[Stored data entries]
********
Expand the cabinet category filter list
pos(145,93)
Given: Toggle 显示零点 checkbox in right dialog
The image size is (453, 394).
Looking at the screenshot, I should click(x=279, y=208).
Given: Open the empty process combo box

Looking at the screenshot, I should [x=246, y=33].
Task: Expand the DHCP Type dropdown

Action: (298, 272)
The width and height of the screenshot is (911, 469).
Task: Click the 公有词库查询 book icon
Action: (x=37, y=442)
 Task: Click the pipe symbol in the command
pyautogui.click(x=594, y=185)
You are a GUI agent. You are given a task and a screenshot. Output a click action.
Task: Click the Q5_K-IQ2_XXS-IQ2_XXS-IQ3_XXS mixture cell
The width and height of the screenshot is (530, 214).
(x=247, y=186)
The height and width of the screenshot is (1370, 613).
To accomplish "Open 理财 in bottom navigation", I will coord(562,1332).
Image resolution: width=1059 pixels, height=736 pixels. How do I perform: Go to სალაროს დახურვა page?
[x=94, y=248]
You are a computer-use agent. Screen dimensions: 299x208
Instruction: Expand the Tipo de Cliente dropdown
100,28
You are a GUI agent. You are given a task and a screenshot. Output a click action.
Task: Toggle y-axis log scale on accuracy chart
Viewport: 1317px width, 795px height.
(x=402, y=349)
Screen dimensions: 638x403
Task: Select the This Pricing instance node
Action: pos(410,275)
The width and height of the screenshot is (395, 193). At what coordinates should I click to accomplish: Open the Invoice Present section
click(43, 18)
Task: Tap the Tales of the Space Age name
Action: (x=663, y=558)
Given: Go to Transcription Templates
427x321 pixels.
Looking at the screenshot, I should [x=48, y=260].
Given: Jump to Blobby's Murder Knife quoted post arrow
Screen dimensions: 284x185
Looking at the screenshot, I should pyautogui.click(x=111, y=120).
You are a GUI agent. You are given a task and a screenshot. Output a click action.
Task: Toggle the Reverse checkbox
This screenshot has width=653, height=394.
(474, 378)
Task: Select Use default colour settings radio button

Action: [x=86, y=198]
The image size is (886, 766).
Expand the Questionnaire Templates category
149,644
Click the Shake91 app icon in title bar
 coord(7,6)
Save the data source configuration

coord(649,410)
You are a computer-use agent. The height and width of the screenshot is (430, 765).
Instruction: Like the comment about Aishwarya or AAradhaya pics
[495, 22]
********
▶ **INSTRUCTIONS TO FOLLOW**
Set down exactly the lines that begin with the one containing "Viewport: 1317px width, 795px height." and end with the last line above, and no others.

▶ **ANSWER BELOW**
Viewport: 1317px width, 795px height.
(x=402, y=349)
Screen dimensions: 638x403
Task: Select the This Pricing instance node
Action: pos(410,275)
The width and height of the screenshot is (395, 193). At what coordinates should I click to accomplish: Open the Invoice Present section
click(43, 18)
Task: Tap the Tales of the Space Age name
Action: (x=663, y=558)
Given: Go to Transcription Templates
427x321 pixels.
Looking at the screenshot, I should [x=48, y=260].
Given: Jump to Blobby's Murder Knife quoted post arrow
Screen dimensions: 284x185
Looking at the screenshot, I should pyautogui.click(x=111, y=120).
You are a GUI agent. You are given a task and a screenshot. Output a click action.
Task: Toggle the Reverse checkbox
This screenshot has width=653, height=394.
(474, 378)
Task: Select Use default colour settings radio button

Action: [x=86, y=198]
The image size is (886, 766).
Expand the Questionnaire Templates category
149,644
Click the Shake91 app icon in title bar
 coord(7,6)
Save the data source configuration

coord(649,410)
You are a computer-use agent. The height and width of the screenshot is (430, 765).
Instruction: Like the comment about Aishwarya or AAradhaya pics
[495, 22]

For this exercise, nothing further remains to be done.